Critical Juniper SRX Firewalls and EX Switches vulnerability patch now
Does anyone run Juniper firewalls or switches in the home lab or production? Take note of the recent CVSS 9.8 vulnerability for Juniper SRX and EX products.
"Juniper Networks has issued an advisory about an out-of-bounds write issue in the J-Web feature of its Junos OS SRX and EX Series. This vulnerability enables a network-based attacker, without requiring authentication, to potentially cause a Denial-of-Service (DoS) or execute code remotely (RCE) on the device, gaining root access," stated the company.
It looks like Juniper has patched most if not all of the high-severity vulnerabilities:
Juniper has rolled out patches for a set of six critical vulnerabilities in Junos OS and Junos OS Evolved, with a high severity rating that could result in denial of service (DoS). Five of these vulnerabilities are remotely exploitable without authentication.
Among these, two significant vulnerabilities, affecting both Junos OS and Junos OS Evolved, could destabilize devices and compromise the confidentiality and integrity of their operations.
The latest updates for Junos OS and Junos OS Evolved also resolve various medium-severity issues. These vulnerabilities could lead to several problems, including DoS conditions, unauthorized access bypass, system integrity and network connection impacts, system availability issues, leakage of credentials and configuration settings, DMA memory leaks, and improper MAC address forwarding.

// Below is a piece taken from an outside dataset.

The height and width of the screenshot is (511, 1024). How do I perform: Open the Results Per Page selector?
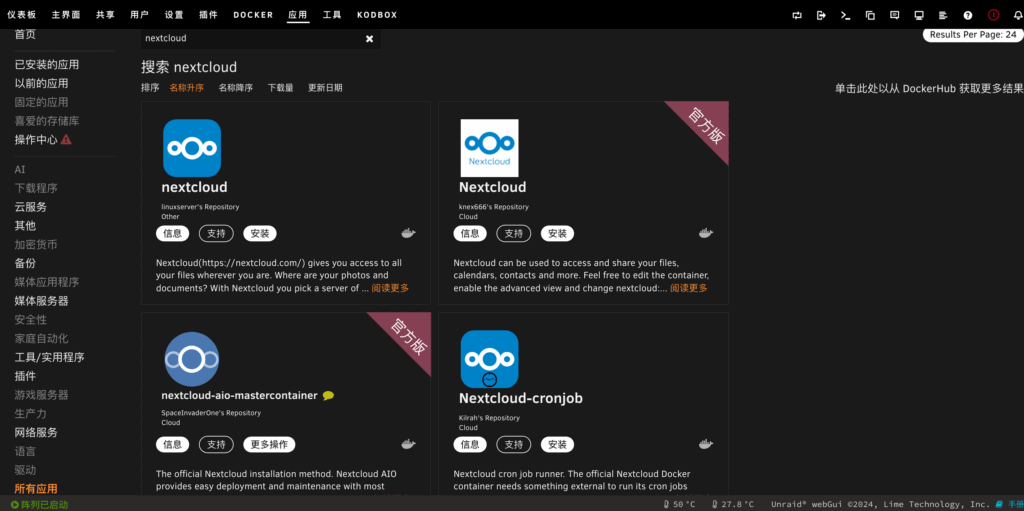click(x=972, y=35)
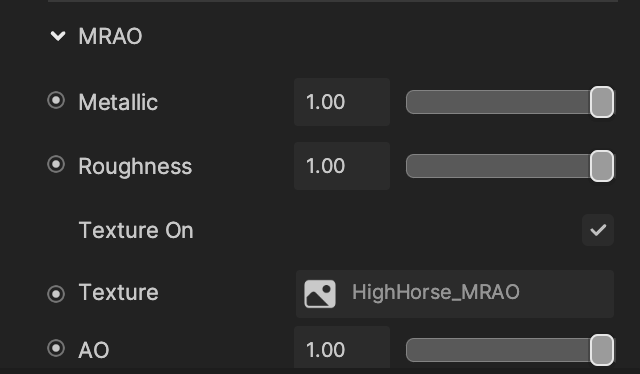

Moreover, Juniper has patched a range of medium-severity vulnerabilities in third-party software components used in Junos OS and Junos OS Evolved. These include NTP vulnerabilities and problems with cryptographic algorithms.
Updates addressing these security flaws have been released for multiple versions of Junos OS and Junos OS Evolved, specifically versions 20.4, 21.1, 21.2, 21.3, 21.4, 22.1, 22.2, 22.3, 22.4, 23.1, 23.2, and 23.3.